PCL Rupture

Posterior Cruciate Ligament

The most common way for the PCL alone to be injured is from a direct blow to the front of the knee while the knee is bent, for example a “dashboard” injury during a car accident in which a blow occurs to the front of the lower leg. This forces the lower leg backwards at the knee, rupturing the ligament. The same force can occur during a fall on the bent knee, or during a football tackle. Tears of the PCL can also result from an injury that over extends or over flexes the knee.

The posterior cruciate ligament (PCL) is one of several ligaments in the knee that joins the upper and lower parts of the legs together. Its function is to provide stability during twisting or turning movements of the knee, particularly when the knee is bent. It is infrequently injured.

There is a wide range of symptoms. Some patients are able to function normally with the assistance of physiotherapy in the acute stage of the injury, while others present with pain, an inability to run or an unstable knee that gives way with sidestepping. Once the acute injury settles some patients may experience pain behind the knee cap or at the back of the knee itself. Activities such as running and going down stairs may be difficult or painful. Occasionally patients describe episodes of the knee giving way during activity or a feeling of insecurity within the knee.

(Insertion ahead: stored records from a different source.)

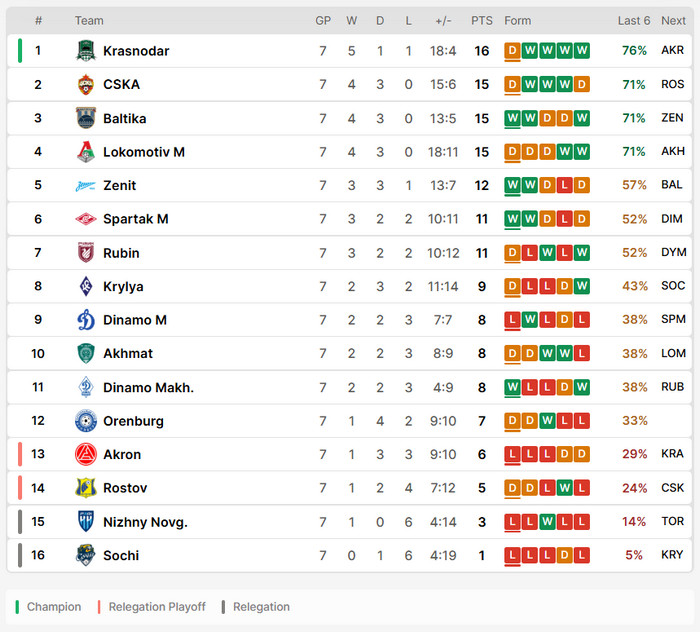Click the Krasnodar club crest icon
700x632 pixels.
pos(86,51)
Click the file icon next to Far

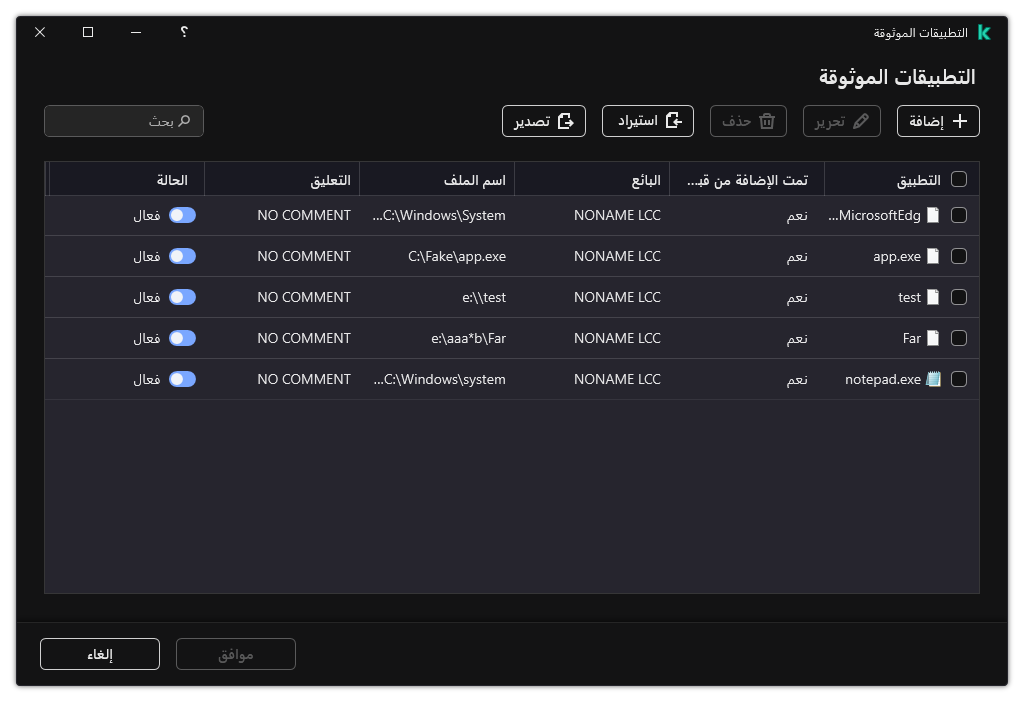point(933,338)
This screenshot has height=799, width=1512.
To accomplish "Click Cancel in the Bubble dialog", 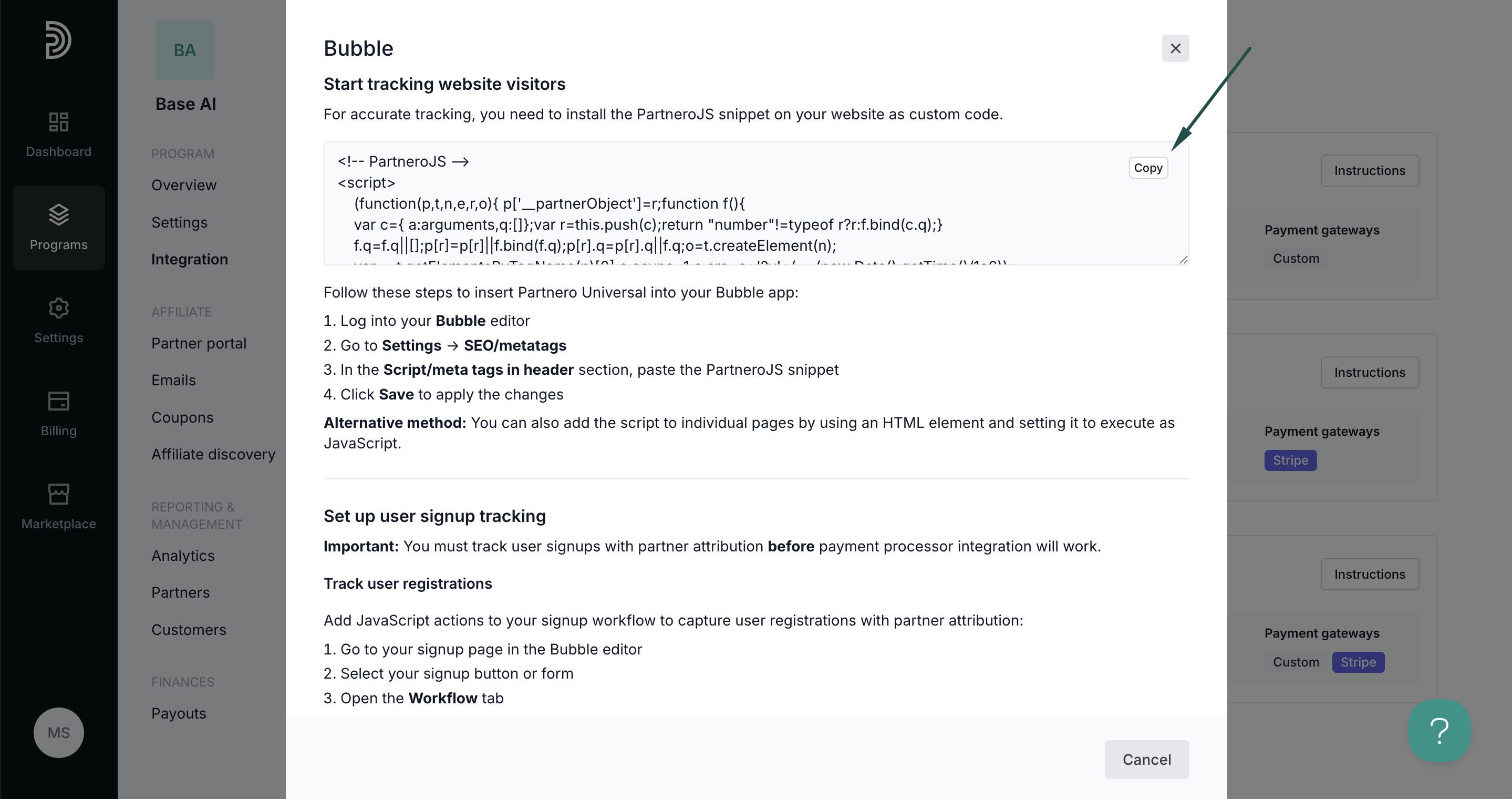I will [x=1146, y=759].
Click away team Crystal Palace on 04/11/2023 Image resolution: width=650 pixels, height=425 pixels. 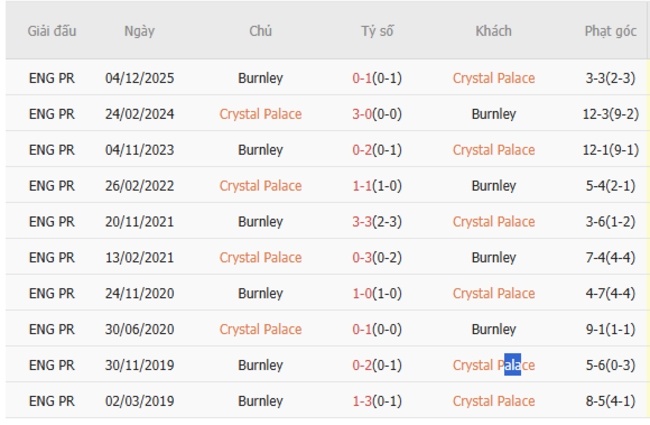pyautogui.click(x=493, y=150)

Like most knee conditions, a history of the injury and clinical examination should enable a diagnosis to be made. Often an MRI is performed to confirm the diagnosis, but more importantly to allow assessment of other knee injuries.

Patients with a ruptured PCL who are content with activities that require little in the way of side stepping (running in straight lines, cycling and swimming) may opt for conservative treatment.

Conservative treatment includes physiotherapy to reduce swelling, restore the range of motion of the knee joint and rehabilitate to full muscle power. Proprioceptive training to develop essential protective reflexes are required to protect the joint for normal daily living activities.

All reconstructive procedures for the PCL require a graft. Segments of the hamstring tendons are used for an isolated PCL reconstruction. Other graft materials may be used if multiple ligaments are torn. Specially designed screws are used for secure immediate fixation of the tendon within the joint allowing for a more rapid rehabilitation and dispensing the need for a brace or plaster.